REQUIRED ACTIONS:
a: In the passage on Robert Johnson, which record label released King of the Delta Blues Singers, and in what year?
b: Name every song title that appears in the passage on Robert Johnson.

By the time record companies got round to transferring their scratchy 78 rpm discs to LP, those old musicians had all but vanished. It wasn’t until folk music aficionados started touring the country in search of old records that a handful of them – Skip James, Son House, Mississippi John Hurt – were ‘rediscovered’. They became draws on the coffee-house and festival circuit, while recordings by John Lee Hooker, Muddy Waters and Howlin’ Wolf, who had made their names playing house-rocking, amplified blues in Detroit and Chicago, were repackaged and resold in the 1960s as the ‘Real Folk Blues’.

When Columbia Records released King of the Delta Blues Singers – a collection of tracks by Robert Johnson – in 1961, it was the first time in decades that more than a handful of people had access to more than a handful of songs by any country bluesman. Bob Dylan got an acetate from his producer, John Hammond, and played it for his mentor, Dave Van Ronk. (‘He didn’t think Johnson was very original,’ Dylan reported. ‘I knew what he meant, but I thought just the opposite.’) Brian Jones played the album for Keith Richards, who thought he was listening to two guitarists. (‘It took me a long time to realise he was actually doing it all by himself,’ Richards said.) The Rolling Stones used Johnson’s songs to convey melancholy and stasis (‘Love in Vain’ on Let It Bleed) as well as virility (‘Stop Breaking Down’ on Exile on Main Street). Led Zeppelin borrowed from Johnson several times before releasing their euphoric version of ‘Travelling Riverside Blues’. With Cream, Eric Clapton transformed ‘Cross Road Blues’ into a portentous rocker, then turned the song into his calling card, giving his box set the title Crossroads and starting the Crossroads Centre – a rehab centre on Antigua.

It didn’t matter that next to nothing was known about Johnson. If anything, it was convenient; his songs were thought to be in the public domain. There seemed to be no photos of him, no heirs. He had died in 1938, but no one knew where his body was buried. Legends were spun: at a crossroads somewhere in the Delta, Johnson had made a deal with the devil. How else to explain the extraordinary speed and precision of his guitar playing? Somewhere in Texas, perhaps, he’d been poisoned, dying on his hands and his knees ‘like a dog’. Musicians he had travelled with recalled a gregarious, easygoing companion, or a mean-spirited, suspicious type; it depended on who was being asked, how they were being asked, and when. In 1941, Muddy Waters told Alan Lomax he’d never met Johnson. By the 1970s, Waters was saying: ‘I did get to see Robert play a few times.’ Two of the better books written about him, Robert Johnson: Lost and Found by Barry Lee Pearson and Bill McCulloch (2003), and Escaping the Delta: Robert Johnson and the Invention of the Blues by Elijah Wald (2004), attempt to untangle the tall tales and lies.

DATASET EXTRACT:
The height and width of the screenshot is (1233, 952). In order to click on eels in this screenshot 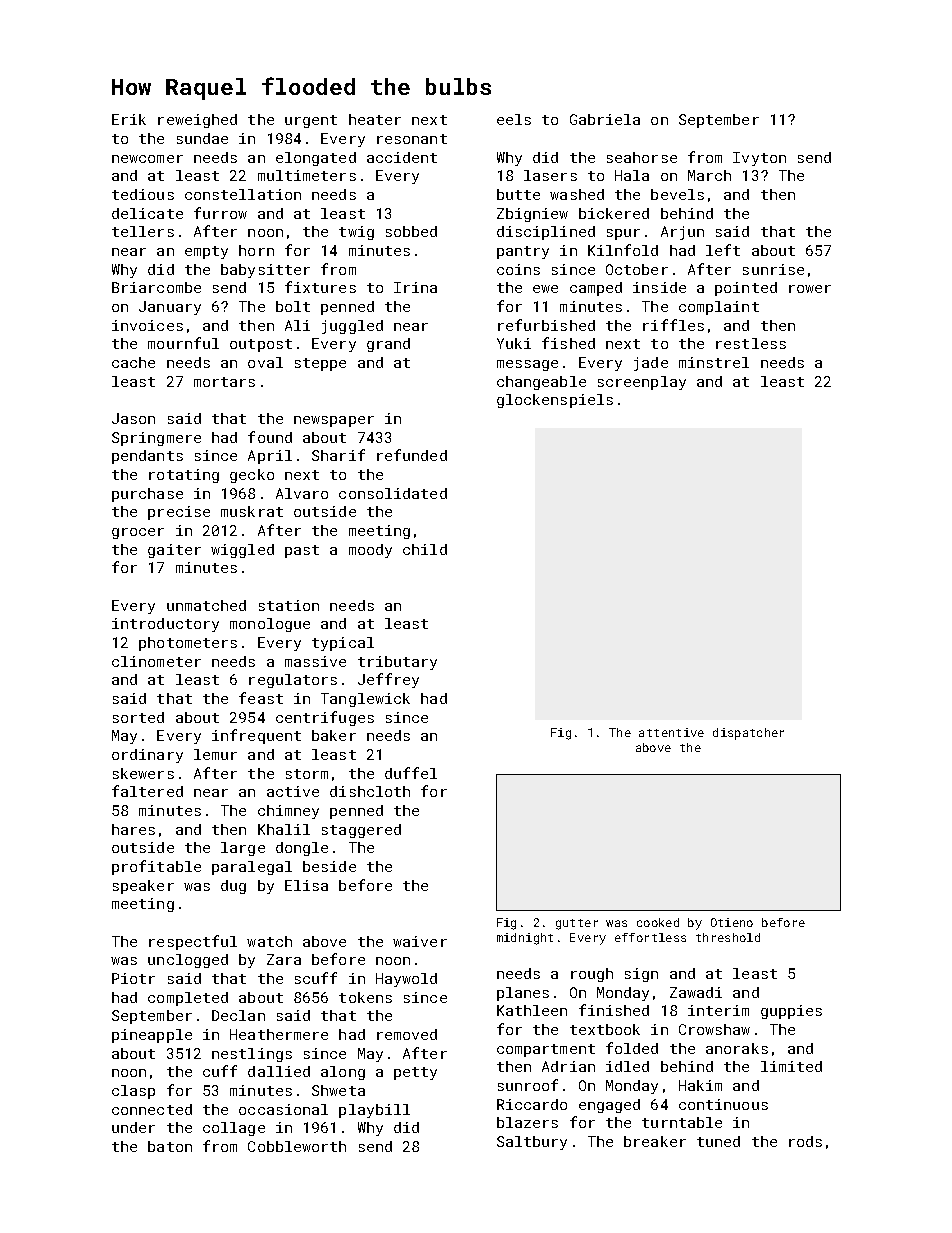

SOLVED TASKS:
a: Columbia Records, in 1961.

b:
- 'Love in Vain'
- 'Stop Breaking Down'
- 'Travelling Riverside Blues'
- 'Cross Road Blues'